* start Dataset rows *

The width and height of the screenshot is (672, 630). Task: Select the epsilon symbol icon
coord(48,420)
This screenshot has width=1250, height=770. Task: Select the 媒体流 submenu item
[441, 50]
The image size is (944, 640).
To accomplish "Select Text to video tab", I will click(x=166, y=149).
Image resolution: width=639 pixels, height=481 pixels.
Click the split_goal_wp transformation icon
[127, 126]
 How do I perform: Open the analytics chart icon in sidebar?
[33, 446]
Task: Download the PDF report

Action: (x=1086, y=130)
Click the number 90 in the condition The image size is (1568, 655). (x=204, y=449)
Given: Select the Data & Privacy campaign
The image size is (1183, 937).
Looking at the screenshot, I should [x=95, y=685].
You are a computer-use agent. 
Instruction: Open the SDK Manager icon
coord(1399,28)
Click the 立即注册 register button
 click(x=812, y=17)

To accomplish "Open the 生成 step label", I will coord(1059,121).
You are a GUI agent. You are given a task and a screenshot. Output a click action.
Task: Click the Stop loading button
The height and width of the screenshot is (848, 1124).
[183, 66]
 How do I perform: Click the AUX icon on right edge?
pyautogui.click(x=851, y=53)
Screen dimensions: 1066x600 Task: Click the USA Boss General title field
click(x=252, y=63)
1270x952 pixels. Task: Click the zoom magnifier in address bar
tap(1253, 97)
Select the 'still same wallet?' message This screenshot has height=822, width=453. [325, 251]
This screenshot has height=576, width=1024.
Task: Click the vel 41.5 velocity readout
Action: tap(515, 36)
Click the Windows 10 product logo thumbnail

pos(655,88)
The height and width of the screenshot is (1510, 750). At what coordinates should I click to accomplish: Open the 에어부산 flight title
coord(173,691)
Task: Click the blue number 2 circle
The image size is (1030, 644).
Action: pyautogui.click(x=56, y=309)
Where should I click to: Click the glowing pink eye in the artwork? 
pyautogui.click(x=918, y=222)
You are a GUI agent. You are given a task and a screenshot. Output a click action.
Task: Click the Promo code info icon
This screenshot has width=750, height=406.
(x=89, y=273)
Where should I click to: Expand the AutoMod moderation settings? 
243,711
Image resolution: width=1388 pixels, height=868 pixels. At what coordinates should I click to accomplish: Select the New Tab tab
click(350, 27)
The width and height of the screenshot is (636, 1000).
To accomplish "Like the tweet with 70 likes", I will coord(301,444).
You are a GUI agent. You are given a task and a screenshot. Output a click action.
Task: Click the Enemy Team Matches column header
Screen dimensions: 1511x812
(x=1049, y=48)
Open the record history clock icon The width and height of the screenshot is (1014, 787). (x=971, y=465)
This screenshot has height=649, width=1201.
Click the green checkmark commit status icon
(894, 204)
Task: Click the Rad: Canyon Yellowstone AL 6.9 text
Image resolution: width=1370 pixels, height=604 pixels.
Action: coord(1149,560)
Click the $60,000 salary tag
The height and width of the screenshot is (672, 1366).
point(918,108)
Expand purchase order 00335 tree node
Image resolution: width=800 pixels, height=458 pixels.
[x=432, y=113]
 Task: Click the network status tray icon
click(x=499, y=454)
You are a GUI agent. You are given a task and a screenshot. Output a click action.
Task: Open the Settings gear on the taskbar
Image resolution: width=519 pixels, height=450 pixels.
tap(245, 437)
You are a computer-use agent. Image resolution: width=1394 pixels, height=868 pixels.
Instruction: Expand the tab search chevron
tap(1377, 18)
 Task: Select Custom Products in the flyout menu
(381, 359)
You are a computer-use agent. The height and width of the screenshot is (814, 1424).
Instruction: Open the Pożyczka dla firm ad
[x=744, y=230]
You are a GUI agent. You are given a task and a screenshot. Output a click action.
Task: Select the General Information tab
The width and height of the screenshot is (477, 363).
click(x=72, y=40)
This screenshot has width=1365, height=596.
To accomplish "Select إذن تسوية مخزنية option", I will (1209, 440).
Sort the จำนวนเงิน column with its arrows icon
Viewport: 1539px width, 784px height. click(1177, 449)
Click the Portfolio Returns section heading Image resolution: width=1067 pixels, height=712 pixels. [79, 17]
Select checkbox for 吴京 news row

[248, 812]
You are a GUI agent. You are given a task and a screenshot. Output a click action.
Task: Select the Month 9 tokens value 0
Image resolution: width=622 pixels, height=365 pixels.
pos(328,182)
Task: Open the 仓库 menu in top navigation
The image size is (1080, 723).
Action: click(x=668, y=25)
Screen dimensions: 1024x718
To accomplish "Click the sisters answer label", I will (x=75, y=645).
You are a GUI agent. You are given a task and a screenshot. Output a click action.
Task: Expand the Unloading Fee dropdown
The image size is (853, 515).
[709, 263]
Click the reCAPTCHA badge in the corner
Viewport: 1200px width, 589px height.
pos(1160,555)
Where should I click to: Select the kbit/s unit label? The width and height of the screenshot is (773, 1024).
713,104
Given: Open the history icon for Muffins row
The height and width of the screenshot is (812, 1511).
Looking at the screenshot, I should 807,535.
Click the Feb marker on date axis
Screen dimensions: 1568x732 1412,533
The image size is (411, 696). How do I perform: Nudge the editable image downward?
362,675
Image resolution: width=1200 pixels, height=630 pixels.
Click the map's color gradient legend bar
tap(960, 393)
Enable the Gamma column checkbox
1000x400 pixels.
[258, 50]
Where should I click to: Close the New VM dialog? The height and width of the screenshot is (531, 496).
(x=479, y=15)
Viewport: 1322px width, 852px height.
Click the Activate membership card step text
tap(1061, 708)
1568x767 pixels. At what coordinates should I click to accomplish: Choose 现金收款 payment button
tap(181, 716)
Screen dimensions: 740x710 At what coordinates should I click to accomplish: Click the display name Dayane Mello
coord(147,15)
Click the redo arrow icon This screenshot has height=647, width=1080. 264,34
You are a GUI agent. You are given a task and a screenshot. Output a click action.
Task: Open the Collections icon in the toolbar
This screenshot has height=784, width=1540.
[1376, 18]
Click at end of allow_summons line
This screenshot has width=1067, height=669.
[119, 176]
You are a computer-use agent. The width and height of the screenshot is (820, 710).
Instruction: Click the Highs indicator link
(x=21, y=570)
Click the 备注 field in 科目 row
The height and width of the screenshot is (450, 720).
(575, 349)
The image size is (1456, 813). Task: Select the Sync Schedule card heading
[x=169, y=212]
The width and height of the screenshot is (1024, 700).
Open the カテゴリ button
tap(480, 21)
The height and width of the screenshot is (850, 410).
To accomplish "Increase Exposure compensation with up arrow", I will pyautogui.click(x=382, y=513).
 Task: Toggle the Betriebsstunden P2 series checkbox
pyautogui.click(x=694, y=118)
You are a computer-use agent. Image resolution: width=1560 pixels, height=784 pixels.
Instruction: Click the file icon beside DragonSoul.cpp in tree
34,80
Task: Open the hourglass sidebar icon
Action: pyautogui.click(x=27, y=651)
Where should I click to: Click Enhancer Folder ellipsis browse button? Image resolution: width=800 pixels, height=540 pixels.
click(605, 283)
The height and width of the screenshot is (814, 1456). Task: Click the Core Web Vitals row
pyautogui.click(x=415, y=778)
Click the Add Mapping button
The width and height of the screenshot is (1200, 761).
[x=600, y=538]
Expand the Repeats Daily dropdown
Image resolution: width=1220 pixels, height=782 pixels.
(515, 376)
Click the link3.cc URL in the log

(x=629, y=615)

* end Dataset rows *

→ Problem requirements
Pull out each line of the records that contains the word "step". Count a line only if the capitalization matches.

→ Answer for this exercise
To accomplish "Open the 生成 step label", I will coord(1059,121).
Click the Activate membership card step text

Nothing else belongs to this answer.